Many online instructors use screencasts to record personal introductions to their online courses or provide week-to-week overviews. But screencasts can also be a strategy to build student control by giving them the tools to do new things. For example, an instructor might assign a project using complex spreadsheet functionality and scaffold the project with a screencast explaining relevant spreadsheet functions in detail. They might also assign students to do unique types of online database searches that they teach with a screencast tutorial. Whatever your focus, consider the overall learning goals your assignments serve, and use screencasts to support student progress at every step.

Make broader course connections

While we’d all like to believe that our students learn for the sake of learning, we need to help them see the relevance of course content. To foster students’ value appraisals, look at ways your online assignments can apply to their real lives or to their future academic or career goals. For example, one simple strategy to help students find relevance is to ask them to consider how they might use the course content in their future careers. Including this forward-thinking, reflective element in an assignment can help students better recognize the value of the content you’re teaching and increase their motivation to learn.

Provide student choice

Student choice is a great way to foster both student control and value in an online class and can be integrated in myriad ways. For example, you can allow students to choose which topics they research or which assignments they submit for credit. You can also let students choose how they submit an assignment. When given a choice, some students may submit a written paper while others record a video. By offering these choices, instructors increase students’ control over their learning and help them recognize the value and importance of their work.

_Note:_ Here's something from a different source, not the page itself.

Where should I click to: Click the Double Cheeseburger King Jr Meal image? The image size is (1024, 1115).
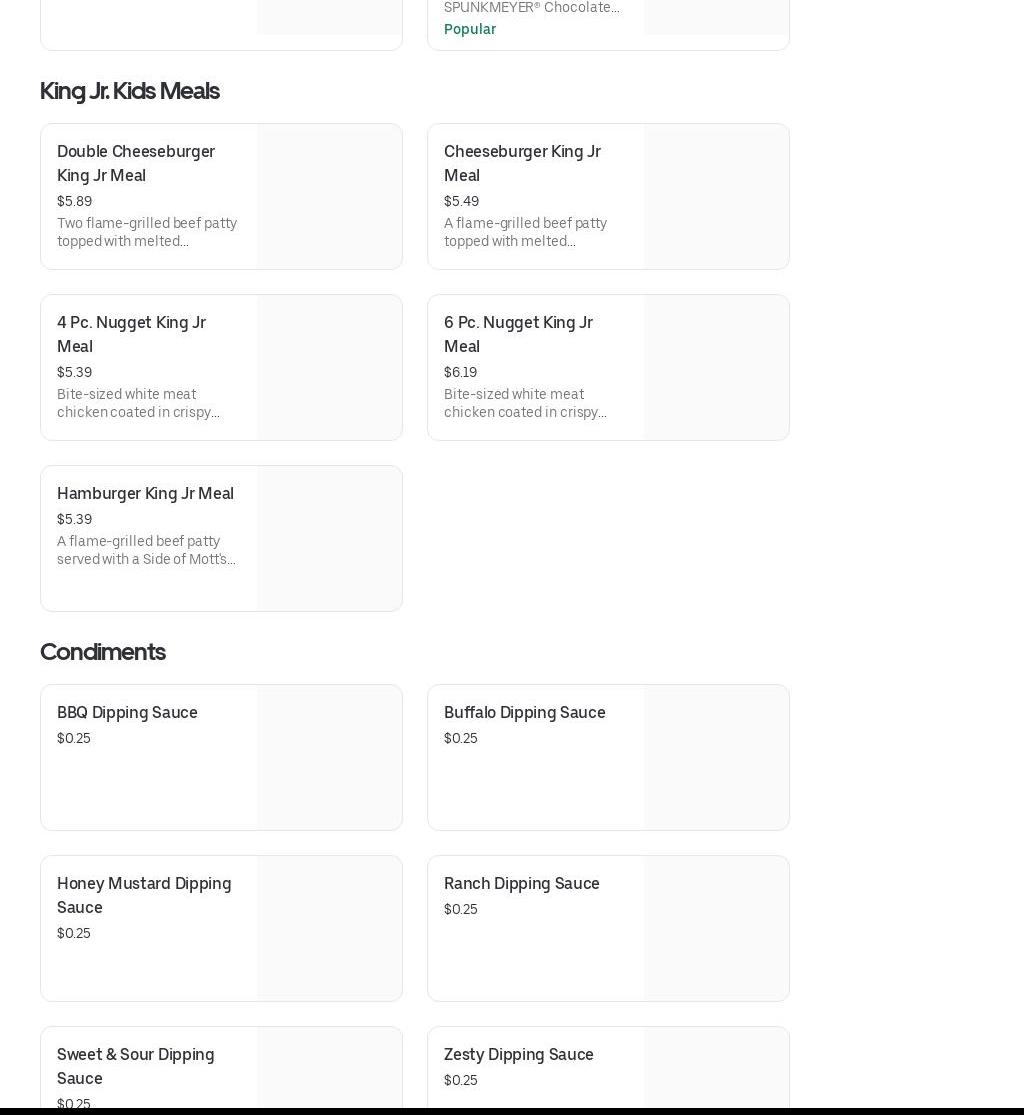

Reflecting on control-value theory a little more, I can think of many times during my teaching career when an assignment or a lesson didn’t go particularly well. In each instance, however, I can now see how elements of control and value played a role in my instructional missteps. Maybe I didn’t give clear enough directions for students to understand my expectations, and as a result they didn’t feel in control over their success. Or maybe I didn’t help the students see the assignment’s relevance, and so they were less motivated to complete the work. By focusing on elements of student control and value, I now see the powerful impact that the affective dimensions of learning have on student success in my online and face-to-face classes.


Cavanagh, S. R. (2016). The spark of learning: Energizing the college classroom with the science of emotion. Morgantown: West Virginia University Press.

Pekrun, R. (2006). The control-value theory of achievement emotions: Assumptions, corollaries, and implications for educational research and practice. Educational Psychology Review, 18(4), 315–341. https://doi.org/10.1007/s10648-006-9029-9

Oliver Dreon, PhD, is a professor of educational foundations and director of the Center for Academic Excellence at Millersville University.